The federal government’s bet on using artificial intelligence to fight financial crime appears to be paying off.
Machine learning AI helped the US Treasury Department to sift through massive amounts of data and recover $1 billion worth of check fraud in fiscal 2024 alone, according to new estimates shared first with CNN. That’s nearly triple what the Treasury recovered in the prior fiscal year.
“It’s really been transformative,” Renata Miskell, a top Treasury official, told CNN in a phone interview.
“Leveraging data has upped our game in fraud detection and prevention,” Miskell said.
The Treasury Department credited AI with helping officials prevent and recover more than $4 billion worth of fraud overall in fiscal 2024, a six-fold spike from the year before.
US officials quietly started using AI to detect financial crime in late 2022, taking a page out of what many banks and credit card companies already do to stop bad guys.
The goal is to protect taxpayer money against fraud, which spiked during the Covid-19 pandemic as the federal government scrambled to disburse emergency aid to consumers and businesses.
To be sure, Treasury is not using generative AI, the kind that has captivated users of OpenAI’s ChatGPT and Google’s Gemini by generating images, crafting song lyrics and answering complex questions (even though it still sometimes struggles with simple queries).
Instead, the fraud detection efforts rely on machine learning, the subset of AI that excels at analyzing vast amounts of data, and making decisions and predictions based on what it’s learned.
AI can be very helpful in fighting financial crime by combing can through almost endless streams of data and detecting subtle patterns – all in a fraction of the time it would take a human to do it. Experts say that once sophisticated AI models are trained, they can sniff out suspicious transactions in mere milliseconds.
“Fraudsters are really good at hiding. They’re trying to secretly game the system,” Miskell said. “AI and leveraging data helps us find those hidden patterns and anomalies and work to prevent them.”
This is especially crucial for the Treasury, which is among the biggest payers on the planet – if not the biggest.
Each year, the Treasury delivers about 1.4 billion payments valued at nearly $7 trillion to 100 million people. It’s responsible for sending out everything from Social Security and Medicaid payments to federal worker paychecks, tax refunds and stimulus checks.
That critical role makes Treasury a prime target for fraudsters seeking to steal from taxpayers.
Last year, the Internal Revenue Service announced it has deployed AI to detect tax cheats by examining large and complex returns from hedge funds, law firms and others.

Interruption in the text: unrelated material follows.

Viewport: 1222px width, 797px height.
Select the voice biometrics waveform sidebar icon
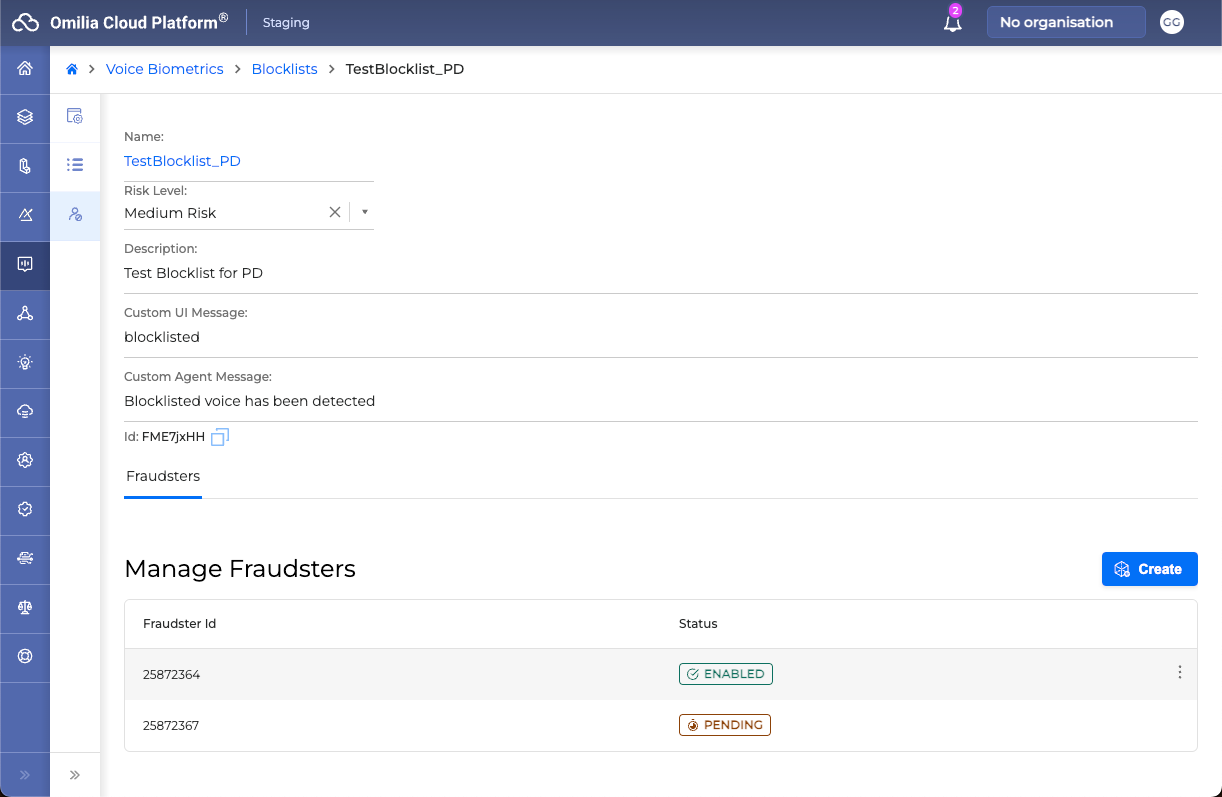[25, 265]
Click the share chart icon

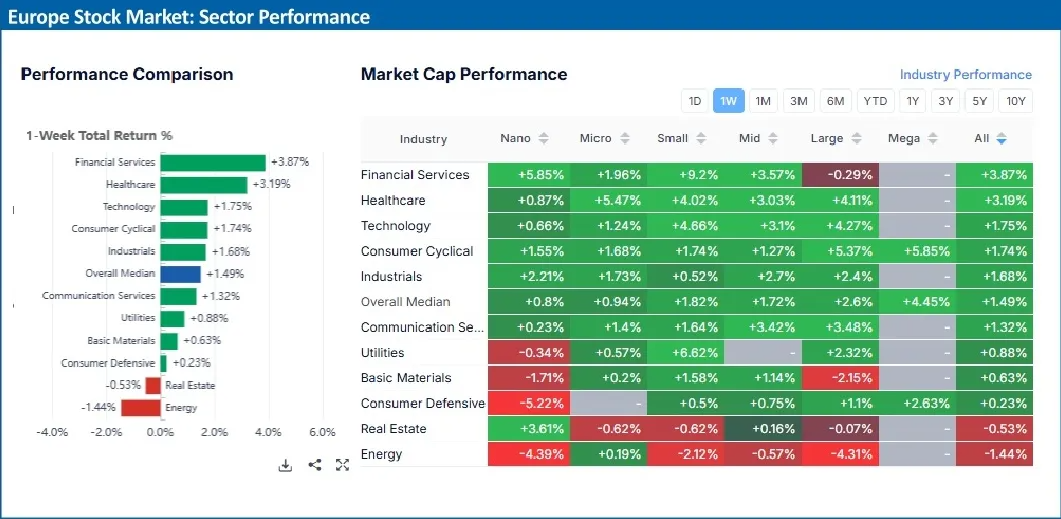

Online payment fraud is expected to surpass $362 billion by 2028, according to estimates from Juniper Research.
And some of that fraud is being turbocharged by AI itself.
In one infamous case earlier this year, Hong Kong police say a finance worker was tricked by a deepfake video into paying $25 million to fraudsters.

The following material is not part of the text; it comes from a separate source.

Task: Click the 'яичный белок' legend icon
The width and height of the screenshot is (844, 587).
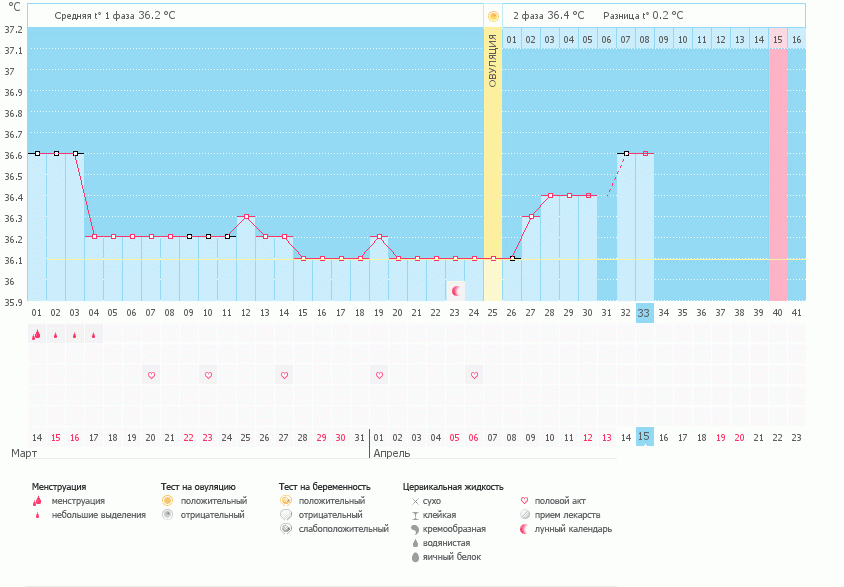Action: (x=415, y=557)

US officials have expressed concern that AI introduces new dangers into the financial system. Treasury Secretary Janet Yellen in June warned bankers that AI in finance poses “significant risks.”
Top regulators, led by Yellen, classified AI late last year as an “emerging vulnerability” to the financial system.
Miskell stressed that while AI systems will flag suspicious transactions, a “human is always in the loop” and federal agencies make the final determination of whether something constitutes fraud.
The Treasury’s use? of AI to fight financial crime is just getting started.
Miskell indicated the Treasury is exploring how to adopt the fraud-detection methods that leading banks and credit card companies are deploying, declining to go into detail to avoid “tipping off bad actors.”
A Treasury spokesperson told CNN that the department is speeding up its work to enhance the fraud-detection tools available to federal- and state-administered programs. Officials are testing new data sources to better spot fraud and shady payments, and they are teaming up with state agencies to fight unemployment insurance fraud.